The loan supports Subprogram 2 of the Competitive and Inclusive Agriculture Development Program, which aims to further develop the agriculture sector with trade policy and regulatory framework reforms. It also seeks to enhance public services and finance for the sector, and social protection for rural families affected by the program’s reforms.

Boosting productivity

“Extreme climate events and economic shocks are exacerbating the struggles of the agriculture sector to raise their productivity,” said ADB Principal Natural Resources and Agriculture Economist for Southeast Asia Takeshi Ueda. “This new loan aims to support the Philippines’ efforts to attain food security by building a competitive and inclusive agriculture sector that is characterized by improved efficiency, enhanced diversity, strengthened climate resilience, and higher farm incomes.”

The second subprogram continues support for policy measures introduced in the first subprogram approved in 2020. Those policy measures are aligned with the recently launched Philippine Development Plan, 2023–2028. Building on the rice trade liberalization under subprogram 1, this new program supports effective rice buffer stock management for emergency situations and relief programs to ensure food security in the Philippines.

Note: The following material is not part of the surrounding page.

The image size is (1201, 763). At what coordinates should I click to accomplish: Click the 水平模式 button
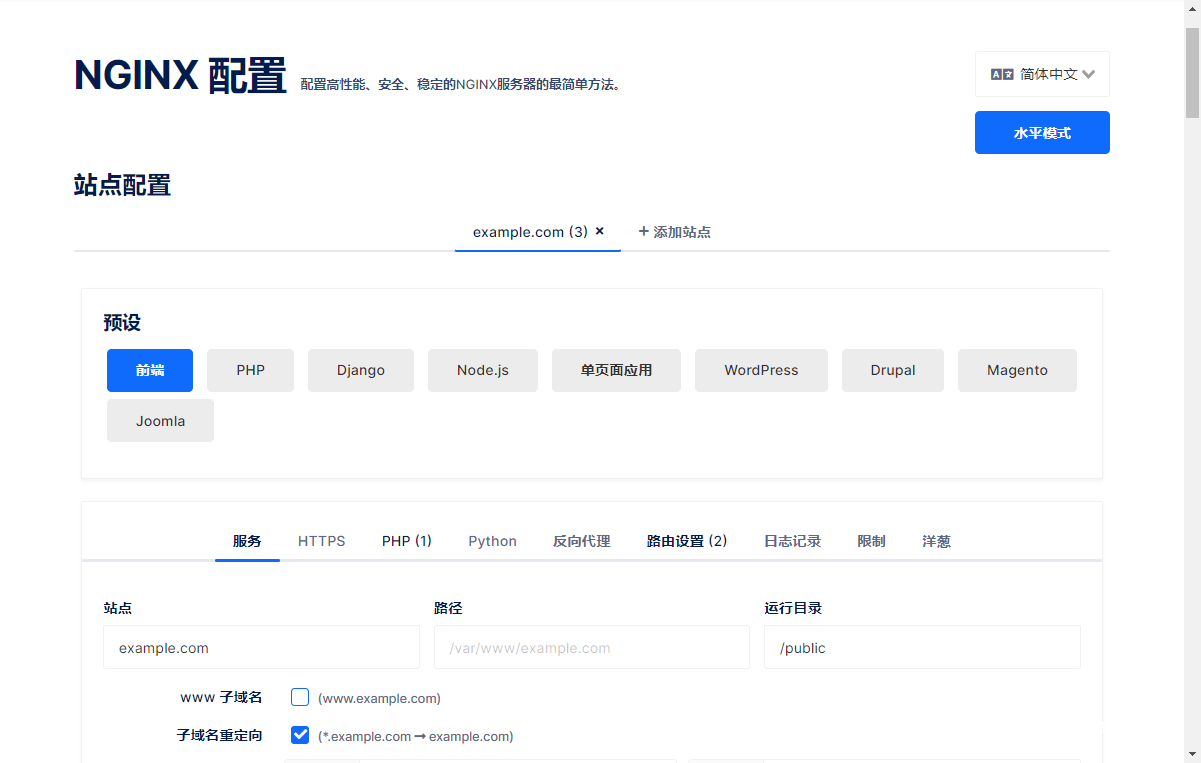pos(1042,132)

The new loan promotes new government initiatives, including the provision of unconditional cash transfers to smallholder rice farmers and concessional loans to agriculture- and fishery-based micro and small enterprises and smallholder farmers and fisherfolk under COVID-19 recovery and other credit assistance programs. The government provides substantive financing through the Rice Competitive Enhancement Fund to strengthen the country’s rice sector.

In addition, the second subprogram will support the government in further enhancing planning and management of land use and water resources, ensure adequate financing to enhance the competitiveness of the country’s rice industry under a liberalized trade regime, and strengthen government assistance to the agriculture sector.

More farm assistance

ADB has a long history of engagement in the Philippine agriculture, natural resources, and rural development sector. The bank is currently preparing other projects that will help the sector become more resilient such as the Integrated Flood Resilience and Adaptation Project, Mindanao Irrigation Development Project, and Mindanao Agro-Enterprise Development Project.

Policy-based loans, as against project investment loans, are provided by ADB as development financing in the national budget in support of the government’s policy reform agenda.

ADB is committed to achieving a prosperous, inclusive, resilient, and sustainable Asia and the Pacific, while sustaining its efforts to eradicate extreme poverty. Established in 1966, it is owned by 68 members—49 from the region.